Suppose that I have two i.i.d. random variables $X_1$ and $X_2$ and another couple of i.i.d. variables $Y_1$ and $Y_2$ ($X$ and $Y$ are independent on each other and do not need to have the same law). Suppose that $X$ dominates $Y$ in the sense that 
$$\mathbb{P}(X \ge t) \ge \mathbb{P}(Y \ge t), \quad \forall \: t \in \mathbb{R}  $$
How can I show that 
$$\mathbb{P}(X_1+X_2 \ge t) \ge \mathbb{P}(Y_1+Y_2 \ge t), \quad \forall \: t \in \mathbb{R}  $$
This seems pretty intuitive to me but I didn't get far.
 A: $$\begin{align}
P(X_1+X_2\geq t)&= E(1_{X_1+X_2\geq t})\\
&= \int 1_{x_1+x_2\geq t} dP_{(X_1,X_2)}(x_1,x_2) \tag{1}\\
&= \int \int 1_{x_1+x_2\geq t} dP_{X_1}(x_1) dP_{X_2}(x_2)\tag{2}\\
&= \int \left(\int 1_{x_1\geq t-x_2} dP_{X_1}(x_1)\right) dP_{X_2}(x_2)\\
&\geq \int \left(\int 1_{y_1\geq t-x_2} dP_{Y_1}(y_1)\right) dP_{X_2}(x_2)\tag{3}\\
&= \int \left(\int 1_{x_2\geq t-y_1} dP_{X_2}(x_2)\right) dP_{Y_1}(y_1)\\
&\geq \int \left(\int 1_{y_2\geq t-y_1} dP_{Y_2}(y_2)\right) dP_{Y_1}(y_1)\tag{4}\\
&= \int \int 1_{y_1+y_2\geq t} dP_{Y_1}(y_1) dP_{Y_2}(y_2)\\
&= P(Y_1+Y_2\geq t)
\end{align}$$
$(1)$: Law of the unconscious statistician
$(2)$: Independence of $X_1$ and $X_2$
$(3)$: $X_1$ dominates $Y_1$ hence for fixed $x_2$, $P(X_1\geq t-x_2)\geq P(Y_1\geq t-x_2)$
$(4)$: $X_2$ dominates $Y_2$
Note that the independence of $(X_1,X_2)$ with $(Y_1,Y_2)$ is not needed.

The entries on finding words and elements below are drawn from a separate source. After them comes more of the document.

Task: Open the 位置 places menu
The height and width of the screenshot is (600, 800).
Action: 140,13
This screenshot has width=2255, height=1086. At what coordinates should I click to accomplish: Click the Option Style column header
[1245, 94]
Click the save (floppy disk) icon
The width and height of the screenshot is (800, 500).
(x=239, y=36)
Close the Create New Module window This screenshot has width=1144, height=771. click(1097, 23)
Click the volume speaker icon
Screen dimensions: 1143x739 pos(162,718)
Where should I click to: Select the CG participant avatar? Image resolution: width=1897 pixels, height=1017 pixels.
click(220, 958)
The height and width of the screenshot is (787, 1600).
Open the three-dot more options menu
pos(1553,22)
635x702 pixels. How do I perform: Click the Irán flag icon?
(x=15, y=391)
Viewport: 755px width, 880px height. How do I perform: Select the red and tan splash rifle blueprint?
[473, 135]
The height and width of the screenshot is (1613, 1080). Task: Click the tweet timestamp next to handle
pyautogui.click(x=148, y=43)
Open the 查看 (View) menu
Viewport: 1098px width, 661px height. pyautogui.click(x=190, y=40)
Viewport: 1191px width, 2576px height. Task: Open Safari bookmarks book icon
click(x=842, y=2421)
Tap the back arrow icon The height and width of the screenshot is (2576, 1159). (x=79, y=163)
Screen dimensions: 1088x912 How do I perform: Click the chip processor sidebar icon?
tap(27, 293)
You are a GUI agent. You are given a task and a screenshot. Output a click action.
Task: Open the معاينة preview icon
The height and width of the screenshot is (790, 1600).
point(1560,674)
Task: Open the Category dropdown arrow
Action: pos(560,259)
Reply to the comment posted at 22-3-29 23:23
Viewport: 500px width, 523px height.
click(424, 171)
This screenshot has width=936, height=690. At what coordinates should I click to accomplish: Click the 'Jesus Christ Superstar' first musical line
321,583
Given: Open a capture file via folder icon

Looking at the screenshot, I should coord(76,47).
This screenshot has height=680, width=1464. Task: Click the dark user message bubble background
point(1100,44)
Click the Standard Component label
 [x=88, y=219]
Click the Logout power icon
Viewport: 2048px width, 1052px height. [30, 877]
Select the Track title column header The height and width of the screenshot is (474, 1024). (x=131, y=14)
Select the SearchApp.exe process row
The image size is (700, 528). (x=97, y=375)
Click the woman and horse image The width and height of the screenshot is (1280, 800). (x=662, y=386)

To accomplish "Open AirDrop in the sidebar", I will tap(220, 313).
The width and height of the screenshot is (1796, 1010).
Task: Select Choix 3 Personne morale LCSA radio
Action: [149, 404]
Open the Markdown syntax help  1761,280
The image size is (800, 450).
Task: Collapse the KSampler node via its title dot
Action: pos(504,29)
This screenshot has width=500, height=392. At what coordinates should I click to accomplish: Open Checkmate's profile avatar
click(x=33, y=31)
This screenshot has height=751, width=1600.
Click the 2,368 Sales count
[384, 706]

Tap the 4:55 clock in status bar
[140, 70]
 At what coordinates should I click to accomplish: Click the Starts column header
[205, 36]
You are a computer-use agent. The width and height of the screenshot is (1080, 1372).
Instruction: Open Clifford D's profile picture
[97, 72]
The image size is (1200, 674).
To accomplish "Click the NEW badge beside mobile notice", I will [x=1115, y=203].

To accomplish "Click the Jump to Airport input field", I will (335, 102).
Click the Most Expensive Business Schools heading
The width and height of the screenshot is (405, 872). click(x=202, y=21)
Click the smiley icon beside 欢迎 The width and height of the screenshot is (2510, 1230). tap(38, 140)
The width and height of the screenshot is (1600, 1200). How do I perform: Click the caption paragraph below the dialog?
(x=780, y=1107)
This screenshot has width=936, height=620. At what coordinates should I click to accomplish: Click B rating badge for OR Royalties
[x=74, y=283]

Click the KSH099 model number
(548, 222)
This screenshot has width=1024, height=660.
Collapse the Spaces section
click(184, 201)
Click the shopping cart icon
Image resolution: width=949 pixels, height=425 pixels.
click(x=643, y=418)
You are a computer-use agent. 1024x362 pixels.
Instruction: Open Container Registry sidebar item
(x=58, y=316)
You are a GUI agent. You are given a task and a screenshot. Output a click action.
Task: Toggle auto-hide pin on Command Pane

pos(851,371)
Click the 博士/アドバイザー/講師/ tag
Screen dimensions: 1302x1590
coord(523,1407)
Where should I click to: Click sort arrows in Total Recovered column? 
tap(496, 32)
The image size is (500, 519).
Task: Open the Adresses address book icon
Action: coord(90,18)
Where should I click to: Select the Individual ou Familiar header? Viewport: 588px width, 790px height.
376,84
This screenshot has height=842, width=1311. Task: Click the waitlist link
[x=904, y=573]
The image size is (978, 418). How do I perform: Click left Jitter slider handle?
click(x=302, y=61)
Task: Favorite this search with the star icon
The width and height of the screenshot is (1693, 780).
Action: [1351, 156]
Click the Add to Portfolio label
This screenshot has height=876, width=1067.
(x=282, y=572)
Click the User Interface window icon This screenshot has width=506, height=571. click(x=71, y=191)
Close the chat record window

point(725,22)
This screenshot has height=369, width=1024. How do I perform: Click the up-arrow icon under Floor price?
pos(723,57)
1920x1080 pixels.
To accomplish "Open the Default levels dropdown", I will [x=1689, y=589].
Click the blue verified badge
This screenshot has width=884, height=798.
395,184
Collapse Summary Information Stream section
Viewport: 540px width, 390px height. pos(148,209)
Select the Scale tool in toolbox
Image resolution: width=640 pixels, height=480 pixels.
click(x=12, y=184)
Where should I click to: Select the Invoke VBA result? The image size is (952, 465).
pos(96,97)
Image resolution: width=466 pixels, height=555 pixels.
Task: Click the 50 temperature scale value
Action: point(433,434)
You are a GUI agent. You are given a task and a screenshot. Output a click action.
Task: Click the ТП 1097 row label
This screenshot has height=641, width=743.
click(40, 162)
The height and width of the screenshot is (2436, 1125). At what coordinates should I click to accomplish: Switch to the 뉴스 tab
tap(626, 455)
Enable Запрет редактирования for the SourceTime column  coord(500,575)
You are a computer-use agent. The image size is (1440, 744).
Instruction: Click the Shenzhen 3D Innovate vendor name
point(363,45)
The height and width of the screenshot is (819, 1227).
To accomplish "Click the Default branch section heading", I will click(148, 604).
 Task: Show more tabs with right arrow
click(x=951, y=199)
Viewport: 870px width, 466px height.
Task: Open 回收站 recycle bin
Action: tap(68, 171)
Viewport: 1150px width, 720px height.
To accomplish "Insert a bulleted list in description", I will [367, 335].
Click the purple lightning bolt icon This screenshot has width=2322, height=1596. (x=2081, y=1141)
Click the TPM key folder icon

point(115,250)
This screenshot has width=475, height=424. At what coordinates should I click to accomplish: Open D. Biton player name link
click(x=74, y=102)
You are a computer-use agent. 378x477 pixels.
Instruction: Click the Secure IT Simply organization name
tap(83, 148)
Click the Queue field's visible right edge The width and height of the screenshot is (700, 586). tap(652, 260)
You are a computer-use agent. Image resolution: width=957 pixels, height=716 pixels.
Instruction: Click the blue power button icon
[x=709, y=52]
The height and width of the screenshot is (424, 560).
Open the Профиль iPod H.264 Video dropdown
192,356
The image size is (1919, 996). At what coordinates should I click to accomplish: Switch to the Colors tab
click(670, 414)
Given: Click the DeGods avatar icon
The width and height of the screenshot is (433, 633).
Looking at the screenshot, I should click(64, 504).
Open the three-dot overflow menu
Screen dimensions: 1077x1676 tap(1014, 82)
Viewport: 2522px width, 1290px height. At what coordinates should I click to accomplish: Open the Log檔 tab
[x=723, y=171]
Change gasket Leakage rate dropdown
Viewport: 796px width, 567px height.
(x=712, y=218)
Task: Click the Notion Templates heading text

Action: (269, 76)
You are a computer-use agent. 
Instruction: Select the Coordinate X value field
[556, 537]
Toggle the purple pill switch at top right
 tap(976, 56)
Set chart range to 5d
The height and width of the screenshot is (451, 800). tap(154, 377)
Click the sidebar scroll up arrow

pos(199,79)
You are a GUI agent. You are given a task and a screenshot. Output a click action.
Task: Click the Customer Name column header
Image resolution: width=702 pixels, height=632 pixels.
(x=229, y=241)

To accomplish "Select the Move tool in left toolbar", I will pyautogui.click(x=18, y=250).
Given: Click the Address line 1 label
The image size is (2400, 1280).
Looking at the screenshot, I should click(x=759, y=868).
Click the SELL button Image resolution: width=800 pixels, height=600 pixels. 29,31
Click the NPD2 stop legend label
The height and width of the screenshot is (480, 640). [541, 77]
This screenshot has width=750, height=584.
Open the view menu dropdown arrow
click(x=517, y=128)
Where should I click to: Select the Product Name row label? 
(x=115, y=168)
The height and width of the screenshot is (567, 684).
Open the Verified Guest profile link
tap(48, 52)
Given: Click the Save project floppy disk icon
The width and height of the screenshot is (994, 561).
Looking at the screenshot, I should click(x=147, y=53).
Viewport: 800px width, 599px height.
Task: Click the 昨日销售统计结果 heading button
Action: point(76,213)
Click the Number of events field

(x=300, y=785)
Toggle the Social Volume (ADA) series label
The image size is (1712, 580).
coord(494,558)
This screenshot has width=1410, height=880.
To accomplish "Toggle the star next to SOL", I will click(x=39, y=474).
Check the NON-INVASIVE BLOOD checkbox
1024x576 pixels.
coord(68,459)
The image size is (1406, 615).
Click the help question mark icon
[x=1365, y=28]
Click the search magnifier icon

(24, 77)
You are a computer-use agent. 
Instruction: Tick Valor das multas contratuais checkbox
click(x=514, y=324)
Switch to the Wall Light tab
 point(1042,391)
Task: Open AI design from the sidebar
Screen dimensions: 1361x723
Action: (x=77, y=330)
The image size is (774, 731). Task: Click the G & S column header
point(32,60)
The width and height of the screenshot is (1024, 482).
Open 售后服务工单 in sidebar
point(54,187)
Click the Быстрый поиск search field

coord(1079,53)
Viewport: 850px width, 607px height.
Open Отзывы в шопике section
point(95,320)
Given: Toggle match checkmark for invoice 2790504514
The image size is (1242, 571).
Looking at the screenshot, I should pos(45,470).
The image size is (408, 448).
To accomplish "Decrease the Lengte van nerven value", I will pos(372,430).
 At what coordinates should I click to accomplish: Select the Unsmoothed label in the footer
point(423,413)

A: A coupling based argument:
Since $X_1$ dominates $Y_1$ and $X_2$ dominates $Y_2$ we know there are couplings $(X_1', Y_1')$ and $(X_2', Y_2')$ such that $X_1'\ge Y_1'$ and $X_2'\ge Y_2'$ almost surely.
That implies $X_1'+X_2' \le Y_1'+Y_2'$ which means $X_1+X_2$ dominates $Y_1+Y_2$.